Linkage of genetic markers on human chromosomes 20 and 12 to NIDDM in Caucasian sib pairs with a history of diabetic nephropathy

Abstract

The potential contribution of maturity-onset diabetes of the young (MODY) genes to NIDDM susceptibility in African-American and Caucasian NIDDM-affected sibling pairs with a history of adult-onset diabetic nephropathy has been evaluated. Evidence for linkage to NIDDM was found with polymorphic loci that map to the long arms of human chromosomes 20 and 12 in regions containing the MODY1 and MODY3 genes. Nonparametric analysis of chromosome 20 inheritance data collected with the MODY1-linked marker D20S197 provides evidence for linkage to NIDDM with a P value of 0.005 in Caucasian sib pairs using affected sibpair (ASP) analyses. Non-parametric analysis of chromosome 12 inheritance data collected with the MODY3-linked markers D12S349 and D12S86 provides evidence for linkage to NIDDM with P values of 0.04 and 0.006, respectively, in Caucasian sib pairs using similar analyses. No evidence for linkage of MODY1 and MODY3 markers to NIDDM in African-American sib pairs was observed. In addition, no evidence for linkage to MODY2 (glucokinase-associated MODY) was observed with either study population. Results of multipoint maximum logarithm of odds (LOD) score analysis were consistent with the ASP results. A maximum LOD score of 1.48 was calculated for linkage to MODY1-linked loci and 1.45 to MODY3-linked loci in Caucasian sib pairs.
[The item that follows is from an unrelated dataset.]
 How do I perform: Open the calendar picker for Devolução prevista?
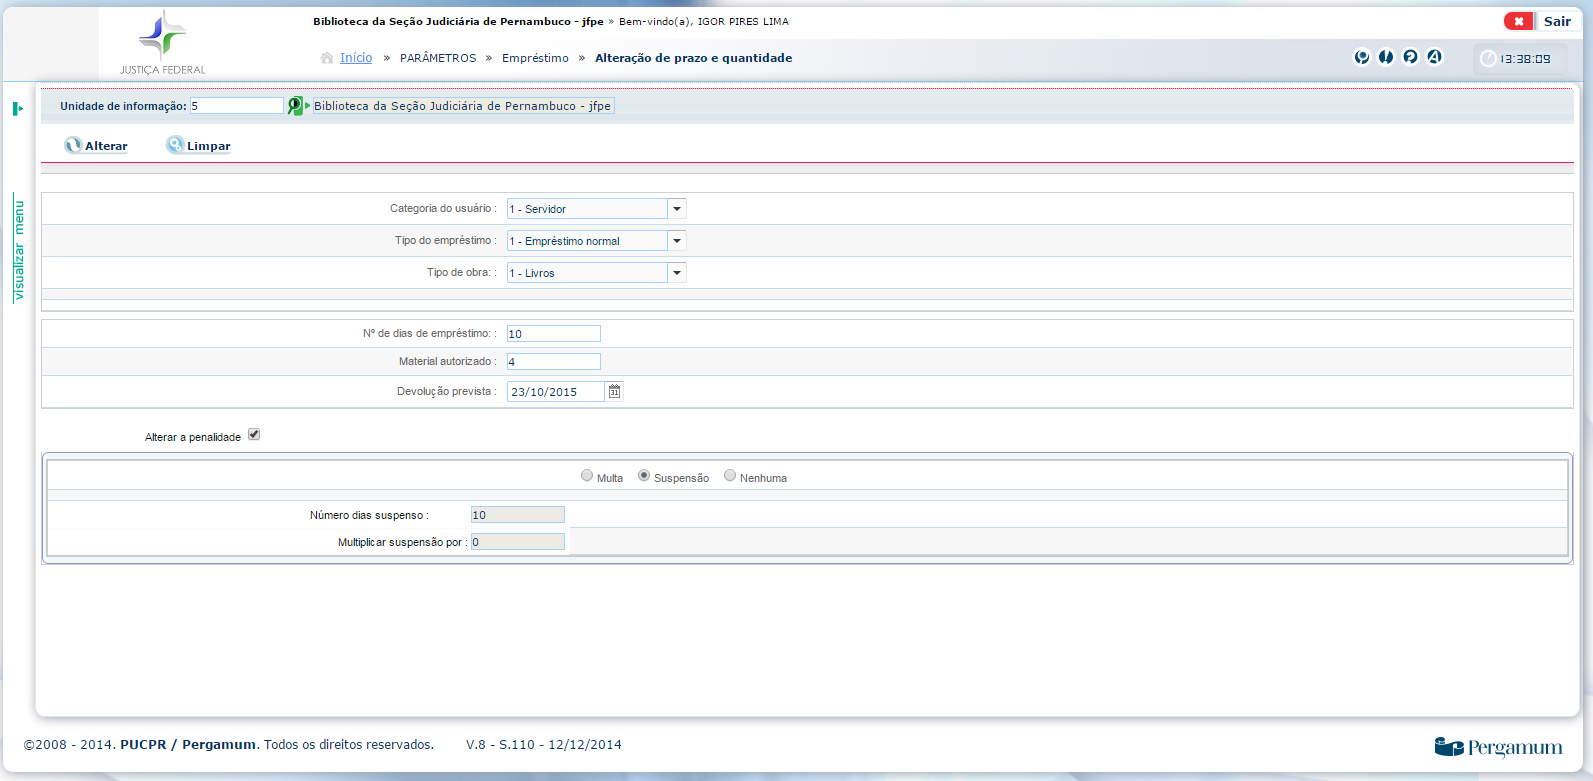(x=614, y=392)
Tabulation of allele sharing in affected sib pairs with D20S197 and D12S349 suggests that affected sibling pairs may inherit susceptibility genes simultaneously from chromosome 20 and chromosome 12. The results suggest that genes contributing to NIDDM in the general Caucasian population are located in the regions containing the MODY1 and MODY3 genes.